We had some considerable miscellaneous expenses in Cambodia.
- Visa on arrival fee – USD 35.00 per person
The visa fee recently increased to USD 30.00 (tourist visa) and USD 35.00 (ordinary visa). We are still unsure if we got scammed or not because we paid USD 35.00 for an ordinary visa, but all we needed was a tourist visa.
- Bas-relief painting – USD 20.00
As our souvenir from Cambodia, we got a bas-relief painting while visiting Angkor Wat. The original quoted price was USD 40.00, but we managed to haggle it down to USD 20.00.

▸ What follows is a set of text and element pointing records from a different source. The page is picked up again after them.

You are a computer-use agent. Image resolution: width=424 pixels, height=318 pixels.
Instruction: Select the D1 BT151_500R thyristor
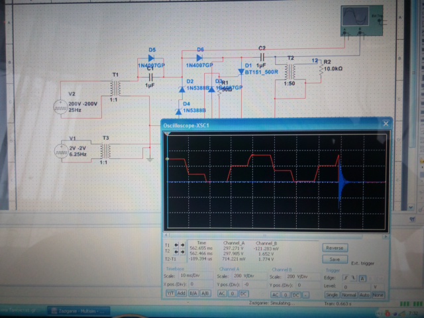pos(242,72)
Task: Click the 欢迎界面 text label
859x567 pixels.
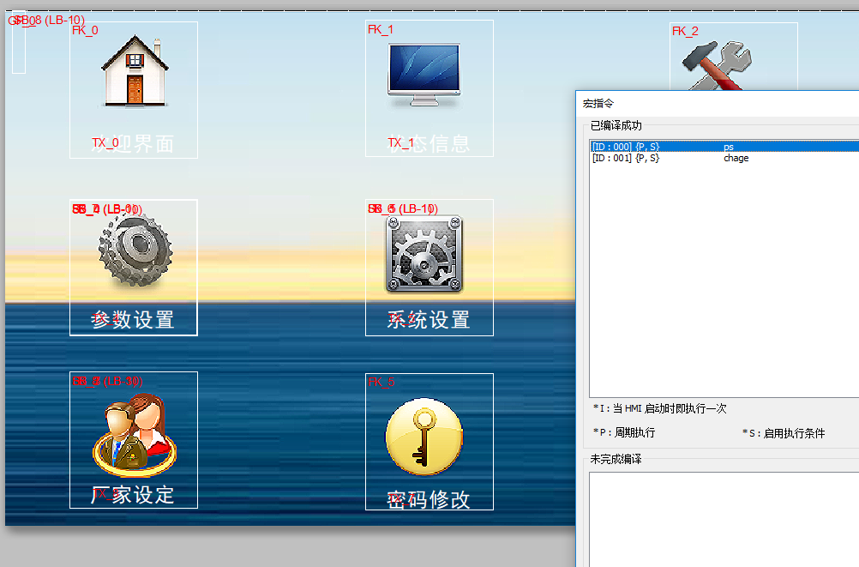Action: point(133,143)
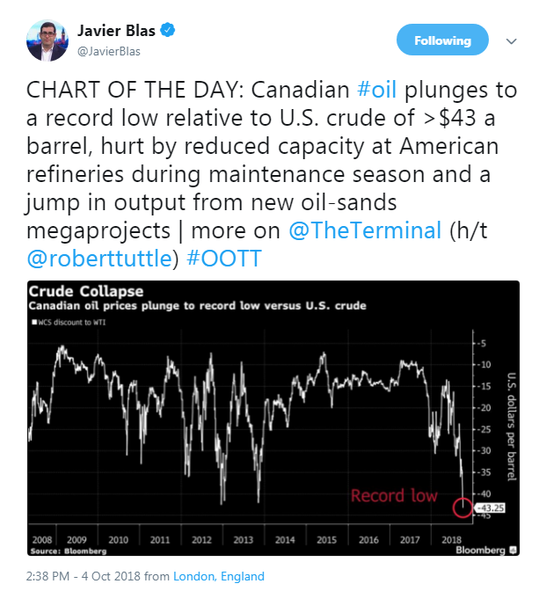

- 30-day + 2.5 GB SIM Card – USD 7.00
The best SIM card deal we had on our trip so far, we got this package with Cellcard, a major provider in Cambodia. Signal was decent, at least in the main cities we visited.
All other items, such as laundry, haircuts, clothing, etc. summed up to USD 37.88.
We got a lot for our buck in Cambodia and we still stayed within budget! I did not expect Cambodia to be cheaper than Vietnam, but considering the number of tours we took in Vietnam, this makes sense. Our cheapest country yet!